(Records from a dataset)
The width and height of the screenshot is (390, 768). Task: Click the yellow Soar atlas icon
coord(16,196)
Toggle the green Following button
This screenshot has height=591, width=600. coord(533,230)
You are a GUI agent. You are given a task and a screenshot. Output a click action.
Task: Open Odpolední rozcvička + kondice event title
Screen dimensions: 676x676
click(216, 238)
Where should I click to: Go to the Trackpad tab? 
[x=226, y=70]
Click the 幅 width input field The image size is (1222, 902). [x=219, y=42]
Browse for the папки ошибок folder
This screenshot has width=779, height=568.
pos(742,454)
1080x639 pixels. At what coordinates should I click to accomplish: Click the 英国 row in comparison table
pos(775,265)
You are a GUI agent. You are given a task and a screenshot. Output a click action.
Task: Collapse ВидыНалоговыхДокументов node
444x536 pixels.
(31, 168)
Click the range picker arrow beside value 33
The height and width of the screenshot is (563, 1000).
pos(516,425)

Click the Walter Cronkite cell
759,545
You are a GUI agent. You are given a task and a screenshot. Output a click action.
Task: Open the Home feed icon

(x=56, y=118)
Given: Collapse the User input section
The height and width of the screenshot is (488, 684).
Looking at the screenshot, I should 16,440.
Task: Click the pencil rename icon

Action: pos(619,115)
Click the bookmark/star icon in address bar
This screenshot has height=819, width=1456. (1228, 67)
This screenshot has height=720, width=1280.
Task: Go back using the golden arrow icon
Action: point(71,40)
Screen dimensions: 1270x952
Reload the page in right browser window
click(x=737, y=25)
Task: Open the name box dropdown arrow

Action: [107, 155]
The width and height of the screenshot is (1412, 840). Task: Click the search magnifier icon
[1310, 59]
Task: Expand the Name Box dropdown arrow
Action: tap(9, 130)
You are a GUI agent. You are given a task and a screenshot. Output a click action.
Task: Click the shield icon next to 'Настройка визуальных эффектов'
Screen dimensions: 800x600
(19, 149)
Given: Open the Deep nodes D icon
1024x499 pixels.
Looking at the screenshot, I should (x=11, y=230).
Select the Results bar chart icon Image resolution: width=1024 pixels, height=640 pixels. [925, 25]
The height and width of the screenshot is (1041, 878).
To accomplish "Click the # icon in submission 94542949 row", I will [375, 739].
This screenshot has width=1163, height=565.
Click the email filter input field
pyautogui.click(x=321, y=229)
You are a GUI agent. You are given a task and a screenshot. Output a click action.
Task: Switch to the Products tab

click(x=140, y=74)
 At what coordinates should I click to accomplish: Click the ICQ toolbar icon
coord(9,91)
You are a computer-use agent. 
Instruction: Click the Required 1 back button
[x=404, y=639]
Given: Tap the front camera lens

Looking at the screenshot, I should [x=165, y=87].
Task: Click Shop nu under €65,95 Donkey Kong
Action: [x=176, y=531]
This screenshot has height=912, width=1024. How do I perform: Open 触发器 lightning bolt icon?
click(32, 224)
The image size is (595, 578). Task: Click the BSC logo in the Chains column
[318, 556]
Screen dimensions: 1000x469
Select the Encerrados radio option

:: TASK GOAL ::
From the entries above, extract each line containing "Collapse".

:: RESULT OF THE TASK ::
Task: Collapse ВидыНалоговыхДокументов node
Given: Collapse the User input section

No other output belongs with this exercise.